El contraste entre intención de compra y acceso al crédito abre espacio para modelos alternativos que buscan conectar el mercado de arrendamiento con el de propiedad.
Skandia entra al mercado con un fondo inmobiliario
En este contexto, Skandia Fiduciaria creó Skandia Urbano, un fondo de inversión colectiva inmobiliario que contempla reunir inicialmente cerca de 400 apartamentos en Bogotá y municipios cercanos.
Según la información suministrada por la compañía, los inmuebles que integrarán el portafolio ya cuentan con arrendatarios y acuerdos de compraventa.
El modelo está basado en el esquema conocido como Rent to Own, mediante el cual una familia arrienda una vivienda y establece desde el comienzo una opción para adquirirla posteriormente.
La operación inmobiliaria estará a cargo de Duppla, que selecciona los apartamentos y los hogares que los ocuparán. Para este proceso se tiene en cuenta, entre otros factores, el historial de pago del arriendo.
¿Cómo funciona para los inversionistas?
El fondo permite realizar inversiones desde $1 millón y tiene un plazo inicial de siete años.
El capital aportado por los inversionistas se destina a la adquisición de los apartamentos que conforman el portafolio. Los ingresos del fondo están relacionados con los arriendos pagados por los hogares y la eventual valorización de los inmuebles.
Al finalizar el plazo, los apartamentos serán vendidos bajo las condiciones establecidas por el fondo y los inversionistas recibirán el resultado correspondiente a su participación.
A diferencia de la compra directa de un inmueble para arrendar, el modelo concentra la administración de los activos y la operación inmobiliaria en un gestor especializado.
Un mercado de vivienda que todavía enfrenta dificultades
La iniciativa aparece en un momento de menor dinamismo en las ventas de vivienda nueva. Según cifras de Camacol citadas por Skandia, las ventas se encuentran 33,6 % por debajo de los niveles de 2022.
El escenario combina varios factores: una elevada proporción de hogares que vive en arriendo, dificultades para acceder a financiación hipotecaria, alta informalidad laboral y un interés que permanece entre quienes buscan adquirir vivienda.
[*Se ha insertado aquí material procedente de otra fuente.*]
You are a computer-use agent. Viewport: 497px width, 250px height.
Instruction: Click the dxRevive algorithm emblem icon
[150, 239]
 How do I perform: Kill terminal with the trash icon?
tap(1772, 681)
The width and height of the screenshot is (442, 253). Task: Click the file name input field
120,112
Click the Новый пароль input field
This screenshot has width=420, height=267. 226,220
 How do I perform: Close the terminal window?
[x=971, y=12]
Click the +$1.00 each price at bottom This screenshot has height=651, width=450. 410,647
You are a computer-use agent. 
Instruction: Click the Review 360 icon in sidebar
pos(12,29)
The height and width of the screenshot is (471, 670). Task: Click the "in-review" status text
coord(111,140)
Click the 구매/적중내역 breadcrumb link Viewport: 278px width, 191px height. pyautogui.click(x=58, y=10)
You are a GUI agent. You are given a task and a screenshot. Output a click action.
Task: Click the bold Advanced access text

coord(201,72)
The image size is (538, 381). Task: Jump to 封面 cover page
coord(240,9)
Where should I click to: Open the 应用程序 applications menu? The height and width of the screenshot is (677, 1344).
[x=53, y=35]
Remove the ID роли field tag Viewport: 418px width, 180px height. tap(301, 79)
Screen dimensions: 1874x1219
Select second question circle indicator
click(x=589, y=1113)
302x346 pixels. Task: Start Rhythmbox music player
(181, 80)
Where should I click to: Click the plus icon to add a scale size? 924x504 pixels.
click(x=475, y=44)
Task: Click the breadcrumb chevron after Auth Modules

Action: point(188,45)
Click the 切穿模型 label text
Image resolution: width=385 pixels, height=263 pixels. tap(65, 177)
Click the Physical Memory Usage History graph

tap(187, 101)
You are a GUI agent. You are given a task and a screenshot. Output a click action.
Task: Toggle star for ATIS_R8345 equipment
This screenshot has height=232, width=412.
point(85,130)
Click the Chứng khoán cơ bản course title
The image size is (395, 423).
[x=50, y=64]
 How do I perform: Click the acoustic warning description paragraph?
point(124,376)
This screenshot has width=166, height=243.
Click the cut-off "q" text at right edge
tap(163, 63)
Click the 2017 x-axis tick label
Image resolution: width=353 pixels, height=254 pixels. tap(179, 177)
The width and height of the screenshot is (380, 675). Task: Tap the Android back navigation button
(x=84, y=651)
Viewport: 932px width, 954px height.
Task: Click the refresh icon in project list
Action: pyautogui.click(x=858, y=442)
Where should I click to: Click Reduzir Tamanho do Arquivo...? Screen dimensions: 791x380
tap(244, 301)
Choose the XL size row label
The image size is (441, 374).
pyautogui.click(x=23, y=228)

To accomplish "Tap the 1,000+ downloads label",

Para los inversionistas, los fondos inmobiliarios representan una alternativa para participar en este mercado sin tener que comprar directamente un apartamento. Sin embargo, se trata de una inversión sujeta a riesgos y cuya rentabilidad no está garantizada.
Las cifras clave
- 7,7 millones: hogares colombianos que pagan arriendo, según BBVA Research.
- 3,1 %: adultos con acceso a crédito hipotecario, según Superfinanciera y Banca de las Oportunidades.
- 40,8 %: hogares que vivían en arriendo en 2025, según el DANE.
- 54,5 %: tasa de informalidad laboral en abril-junio de 2026.
- 84 %: jóvenes de Bogotá y Cundinamarca que manifestaron interés en comprar vivienda nueva en 2025.
- 400: apartamentos que contempla inicialmente el fondo Skandia Urbano.
- $1 millón: inversión mínima anunciada por el fondo.
- 7 años: plazo inicial del fondo.
Skandia Fiduciaria advierte que el capital no está garantizado y que los resultados obtenidos en el pasado no son indicativos de rentabilidades futuras.